How AI driven data modeling can help your marketing
When we hear the term data modeling, we think of data scientists pouring over a humongous amount of data, working on high power computers and spending weeks or even months iterating and testing their models.
However, the game has changed with the emergence of AI-based data modeling tools. These AI tools are powered by machine learning which enables the tool to train itself based on historical data and create algorithms suited to specific use cases. Some of the benefits of AI-powered data models are:
- Enables users to build and deploy highly accurate machine learning models in a fraction of the time it takes using traditional data modeling process.
- Automatically tests hundreds of advanced algorithms to build the optimal model, delivering predictive insights to the business.
- Users can view the most important drivers of their business metrics, identify keywords within the freeform text, and understand the logic behind each decision the model makes.
For the AI tool to work, it has to have some historical data to run its machine learning on. This historical data set should be in a structured format. We recommend keeping each and every data field available, as the tool may highlight a field which has a high impact, which we might think is not relevant.
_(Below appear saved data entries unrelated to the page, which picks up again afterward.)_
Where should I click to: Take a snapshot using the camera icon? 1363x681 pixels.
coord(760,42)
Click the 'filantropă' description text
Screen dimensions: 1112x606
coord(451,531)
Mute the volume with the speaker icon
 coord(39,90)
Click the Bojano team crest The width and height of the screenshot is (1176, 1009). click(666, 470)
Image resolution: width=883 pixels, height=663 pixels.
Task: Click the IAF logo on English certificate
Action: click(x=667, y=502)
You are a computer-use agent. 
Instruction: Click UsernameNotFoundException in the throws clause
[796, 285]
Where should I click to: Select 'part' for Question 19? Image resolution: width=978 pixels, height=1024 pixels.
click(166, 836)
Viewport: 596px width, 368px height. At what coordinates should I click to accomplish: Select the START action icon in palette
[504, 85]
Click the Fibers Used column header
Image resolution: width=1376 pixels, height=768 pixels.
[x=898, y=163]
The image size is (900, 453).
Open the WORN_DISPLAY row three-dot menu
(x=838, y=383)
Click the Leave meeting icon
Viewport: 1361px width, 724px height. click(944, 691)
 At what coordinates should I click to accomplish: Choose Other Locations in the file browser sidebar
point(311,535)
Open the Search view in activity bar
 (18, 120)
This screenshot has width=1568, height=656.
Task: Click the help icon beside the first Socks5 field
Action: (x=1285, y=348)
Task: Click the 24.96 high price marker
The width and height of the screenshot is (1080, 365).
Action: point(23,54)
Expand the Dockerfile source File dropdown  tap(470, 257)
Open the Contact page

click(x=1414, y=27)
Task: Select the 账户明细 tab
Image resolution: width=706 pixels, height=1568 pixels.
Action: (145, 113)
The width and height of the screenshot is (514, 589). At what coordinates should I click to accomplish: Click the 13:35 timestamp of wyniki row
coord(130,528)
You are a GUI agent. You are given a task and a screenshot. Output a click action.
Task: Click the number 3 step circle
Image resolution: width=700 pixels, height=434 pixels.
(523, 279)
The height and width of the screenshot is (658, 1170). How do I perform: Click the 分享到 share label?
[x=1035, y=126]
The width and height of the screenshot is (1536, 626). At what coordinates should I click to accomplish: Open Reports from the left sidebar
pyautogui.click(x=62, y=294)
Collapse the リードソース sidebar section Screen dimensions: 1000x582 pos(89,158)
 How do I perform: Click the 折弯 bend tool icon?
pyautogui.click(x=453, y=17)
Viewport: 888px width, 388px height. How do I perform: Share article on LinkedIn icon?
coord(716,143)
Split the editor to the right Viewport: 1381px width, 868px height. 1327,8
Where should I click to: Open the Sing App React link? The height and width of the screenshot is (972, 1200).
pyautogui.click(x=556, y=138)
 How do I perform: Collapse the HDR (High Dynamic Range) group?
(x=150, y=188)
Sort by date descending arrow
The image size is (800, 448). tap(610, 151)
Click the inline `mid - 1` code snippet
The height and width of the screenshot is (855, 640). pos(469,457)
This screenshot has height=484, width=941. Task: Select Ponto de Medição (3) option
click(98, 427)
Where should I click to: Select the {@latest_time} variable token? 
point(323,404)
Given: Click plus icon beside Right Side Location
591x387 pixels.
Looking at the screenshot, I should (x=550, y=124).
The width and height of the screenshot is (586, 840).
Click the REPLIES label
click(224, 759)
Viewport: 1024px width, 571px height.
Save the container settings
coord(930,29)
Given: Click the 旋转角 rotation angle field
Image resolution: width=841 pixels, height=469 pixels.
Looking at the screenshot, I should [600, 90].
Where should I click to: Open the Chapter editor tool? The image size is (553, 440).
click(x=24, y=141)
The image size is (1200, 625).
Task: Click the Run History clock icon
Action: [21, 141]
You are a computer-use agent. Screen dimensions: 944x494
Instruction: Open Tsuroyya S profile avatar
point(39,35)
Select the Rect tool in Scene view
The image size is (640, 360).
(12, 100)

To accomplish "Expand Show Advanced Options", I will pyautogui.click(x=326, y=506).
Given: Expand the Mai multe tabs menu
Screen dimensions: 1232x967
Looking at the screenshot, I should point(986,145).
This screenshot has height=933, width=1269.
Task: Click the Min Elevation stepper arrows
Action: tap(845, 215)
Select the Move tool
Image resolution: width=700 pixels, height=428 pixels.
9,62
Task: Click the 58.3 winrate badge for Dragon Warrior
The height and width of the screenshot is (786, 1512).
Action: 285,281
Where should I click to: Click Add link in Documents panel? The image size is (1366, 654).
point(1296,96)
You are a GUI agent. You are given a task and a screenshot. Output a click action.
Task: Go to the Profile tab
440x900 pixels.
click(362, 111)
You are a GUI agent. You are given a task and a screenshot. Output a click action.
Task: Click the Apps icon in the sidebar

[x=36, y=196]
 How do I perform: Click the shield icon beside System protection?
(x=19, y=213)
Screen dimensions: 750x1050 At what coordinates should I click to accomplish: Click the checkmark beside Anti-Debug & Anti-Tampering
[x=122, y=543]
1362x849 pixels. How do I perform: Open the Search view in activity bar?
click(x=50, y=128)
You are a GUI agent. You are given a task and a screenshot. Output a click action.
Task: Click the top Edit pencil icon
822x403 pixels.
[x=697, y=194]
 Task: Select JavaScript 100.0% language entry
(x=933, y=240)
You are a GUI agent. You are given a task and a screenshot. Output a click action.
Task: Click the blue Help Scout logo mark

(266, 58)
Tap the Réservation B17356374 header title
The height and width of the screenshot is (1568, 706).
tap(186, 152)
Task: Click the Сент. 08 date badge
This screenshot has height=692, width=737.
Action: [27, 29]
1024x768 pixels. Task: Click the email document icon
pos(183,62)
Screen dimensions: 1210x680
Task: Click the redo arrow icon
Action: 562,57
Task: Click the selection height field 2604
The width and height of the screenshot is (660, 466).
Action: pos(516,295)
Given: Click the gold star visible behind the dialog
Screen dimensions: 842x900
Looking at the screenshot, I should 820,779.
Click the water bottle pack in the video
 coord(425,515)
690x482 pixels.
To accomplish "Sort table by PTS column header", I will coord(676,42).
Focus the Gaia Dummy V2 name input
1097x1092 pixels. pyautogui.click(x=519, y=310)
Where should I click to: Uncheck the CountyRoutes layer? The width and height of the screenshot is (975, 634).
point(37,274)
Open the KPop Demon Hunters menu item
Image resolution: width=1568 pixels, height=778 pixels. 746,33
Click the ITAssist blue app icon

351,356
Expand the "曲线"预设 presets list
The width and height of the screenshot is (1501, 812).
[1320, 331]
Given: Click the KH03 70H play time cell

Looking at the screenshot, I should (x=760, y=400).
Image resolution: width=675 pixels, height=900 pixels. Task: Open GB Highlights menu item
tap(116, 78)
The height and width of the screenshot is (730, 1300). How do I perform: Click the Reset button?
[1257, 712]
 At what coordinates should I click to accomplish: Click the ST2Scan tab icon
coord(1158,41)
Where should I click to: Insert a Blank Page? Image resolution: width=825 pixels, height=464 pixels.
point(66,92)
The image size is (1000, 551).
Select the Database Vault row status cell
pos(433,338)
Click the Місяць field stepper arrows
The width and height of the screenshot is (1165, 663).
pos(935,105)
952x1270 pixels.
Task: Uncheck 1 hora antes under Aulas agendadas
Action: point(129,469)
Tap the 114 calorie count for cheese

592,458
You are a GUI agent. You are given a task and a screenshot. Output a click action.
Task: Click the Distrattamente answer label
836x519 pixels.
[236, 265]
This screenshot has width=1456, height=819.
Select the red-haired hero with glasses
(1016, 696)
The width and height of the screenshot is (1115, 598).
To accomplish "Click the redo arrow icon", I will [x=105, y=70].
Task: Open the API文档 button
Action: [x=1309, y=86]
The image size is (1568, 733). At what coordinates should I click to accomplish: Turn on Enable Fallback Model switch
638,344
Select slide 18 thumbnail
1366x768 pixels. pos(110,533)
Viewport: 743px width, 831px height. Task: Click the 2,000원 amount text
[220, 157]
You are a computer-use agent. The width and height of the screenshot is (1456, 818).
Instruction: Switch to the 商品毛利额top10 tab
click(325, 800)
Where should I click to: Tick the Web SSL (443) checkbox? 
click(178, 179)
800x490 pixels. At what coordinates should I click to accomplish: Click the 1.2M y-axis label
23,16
The AI driven data modelling approach can help marketers be creative and bold in what they can do with the data available to them:
- Multi-channel marketing attribution: Businesses want to know what marketing activities are giving them the best ROI. Data modelling tools can provide the answers to queries such as:
a) How different channels interact?
b) Which channel is truly driving sales?
c) How attribution has shifted between channels from time to time?
- Campaign Segmentation: By training itself on the past campaigns, AI can help identify & acquire prospects with attributes similar to the existing customers. This next-gen of look-alike modelling can work wonders for the business
- Predictive Scoring: AI can prioritize known prospects, leads, and accounts based on their likelihood to take action. The sales team can then focus more on nurturing the right contacts.